* _Указание 1_
Воспроизведите дословно фрагмент строк, приведённых ниже после статьи: от строки, содержащей «Screen dimensions: 1500x961», до последней из этих строк, включая обе границы.

* _Статья_
-- -- --

Когда группа женщин из "черного транспорта" переходила в другой блок, Зое удалось незаметно выскочить из толпы и забежать в двери нашего русского блока. Это заметила
– Девушки, милые, я хочу жить, спрячьте меня! - зашептала она нам. Зоя не плакала, она смотрела на нас горящими от страха глазами и тряслась как в лихорадке.
Мы решили спрятать Зою на чердаке барака. Однако надзирательницы вскоре обнаружили ее исчезновение. Наш блок оцепили. Полицайки дежурили в столовой блока и даже в уборной. Мы знали, что, если Зою сейчас поймают, ее повесят, а всех, кто жил в этом бараке, жестоко накажут.
Вскоре эсэсовки забрались на чердак. Они ходили там с фонарями, били по углам палками, ворошили старое сено. Несколько раз они прошли от Зои буквально в двух шагах. Ей хотелось кричать от страха и ужаса. Она ведь слышала, как внизу оберуфазеерка Бинц грозила всем в блоке:
"Если беглянку найдут здесь, мы расстреляем всех русских военнопленных, как укрывателей".
На вечернем аппеле узниц Равенсбрюка считали и пересчитывали, держали в строю до ночи.
А в это время в опустевших бараках шел обыск.
Вдруг загудела сирена на отбой.
"Поймали нашу Зою", - подумала я с ужасом. На обратном пути в блок мы еле шли, казалось, что ноги вот-вот подкосятся.

-- -- --

* _Указание 2_
Процитируйте из статьи без изменений отрывок от слов «Когда группа женщин» до слов «бараке, жестоко накажут.» включительно.

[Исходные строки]
-- -- --

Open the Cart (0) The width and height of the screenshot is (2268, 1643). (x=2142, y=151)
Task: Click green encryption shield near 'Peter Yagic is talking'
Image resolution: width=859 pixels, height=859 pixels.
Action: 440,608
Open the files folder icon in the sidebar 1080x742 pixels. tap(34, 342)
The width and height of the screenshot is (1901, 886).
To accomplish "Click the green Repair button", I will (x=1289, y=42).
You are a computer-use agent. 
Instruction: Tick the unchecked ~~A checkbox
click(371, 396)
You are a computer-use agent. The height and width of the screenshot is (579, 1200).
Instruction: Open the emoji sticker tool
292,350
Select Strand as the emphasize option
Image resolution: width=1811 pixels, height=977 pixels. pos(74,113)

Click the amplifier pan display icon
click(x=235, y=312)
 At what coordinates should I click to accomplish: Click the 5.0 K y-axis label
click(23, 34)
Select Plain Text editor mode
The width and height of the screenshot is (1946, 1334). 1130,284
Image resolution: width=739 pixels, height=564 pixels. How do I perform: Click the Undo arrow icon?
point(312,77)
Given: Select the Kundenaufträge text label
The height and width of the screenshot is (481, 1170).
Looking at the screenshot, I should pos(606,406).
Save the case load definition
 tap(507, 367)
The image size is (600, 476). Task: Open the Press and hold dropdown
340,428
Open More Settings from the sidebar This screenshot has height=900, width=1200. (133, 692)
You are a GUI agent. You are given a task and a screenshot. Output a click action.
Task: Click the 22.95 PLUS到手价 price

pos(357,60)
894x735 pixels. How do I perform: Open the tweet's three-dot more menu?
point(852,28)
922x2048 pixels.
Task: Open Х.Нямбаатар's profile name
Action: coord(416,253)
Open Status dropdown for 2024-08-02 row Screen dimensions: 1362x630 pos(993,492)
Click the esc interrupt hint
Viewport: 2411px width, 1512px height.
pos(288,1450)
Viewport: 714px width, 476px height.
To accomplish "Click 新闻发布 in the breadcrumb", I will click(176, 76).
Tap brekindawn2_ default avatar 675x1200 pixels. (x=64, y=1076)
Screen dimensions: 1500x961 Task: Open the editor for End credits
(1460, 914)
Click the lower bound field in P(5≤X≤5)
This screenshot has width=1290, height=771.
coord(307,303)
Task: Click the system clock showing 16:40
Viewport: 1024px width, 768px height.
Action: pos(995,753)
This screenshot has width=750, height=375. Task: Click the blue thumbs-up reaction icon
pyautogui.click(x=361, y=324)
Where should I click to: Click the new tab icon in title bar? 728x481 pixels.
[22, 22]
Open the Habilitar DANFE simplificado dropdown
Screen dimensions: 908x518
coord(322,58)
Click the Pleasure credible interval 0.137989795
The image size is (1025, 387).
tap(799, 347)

-- -- --

* _Верный ответ 1_
Screen dimensions: 1500x961 Task: Open the editor for End credits
(1460, 914)
Click the lower bound field in P(5≤X≤5)
This screenshot has width=1290, height=771.
coord(307,303)
Task: Click the system clock showing 16:40
Viewport: 1024px width, 768px height.
Action: pos(995,753)
This screenshot has width=750, height=375. Task: Click the blue thumbs-up reaction icon
pyautogui.click(x=361, y=324)
Where should I click to: Click the new tab icon in title bar? 728x481 pixels.
[22, 22]
Open the Habilitar DANFE simplificado dropdown
Screen dimensions: 908x518
coord(322,58)
Click the Pleasure credible interval 0.137989795
The image size is (1025, 387).
tap(799, 347)

* _Верный ответ 2_
Когда группа женщин из "черного транспорта" переходила в другой блок, Зое удалось незаметно выскочить из толпы и забежать в двери нашего русского блока. Это заметила
– Девушки, милые, я хочу жить, спрячьте меня! - зашептала она нам. Зоя не плакала, она смотрела на нас горящими от страха глазами и тряслась как в лихорадке.
Мы решили спрятать Зою на чердаке барака. Однако надзирательницы вскоре обнаружили ее исчезновение. Наш блок оцепили. Полицайки дежурили в столовой блока и даже в уборной. Мы знали, что, если Зою сейчас поймают, ее повесят, а всех, кто жил в этом бараке, жестоко накажут.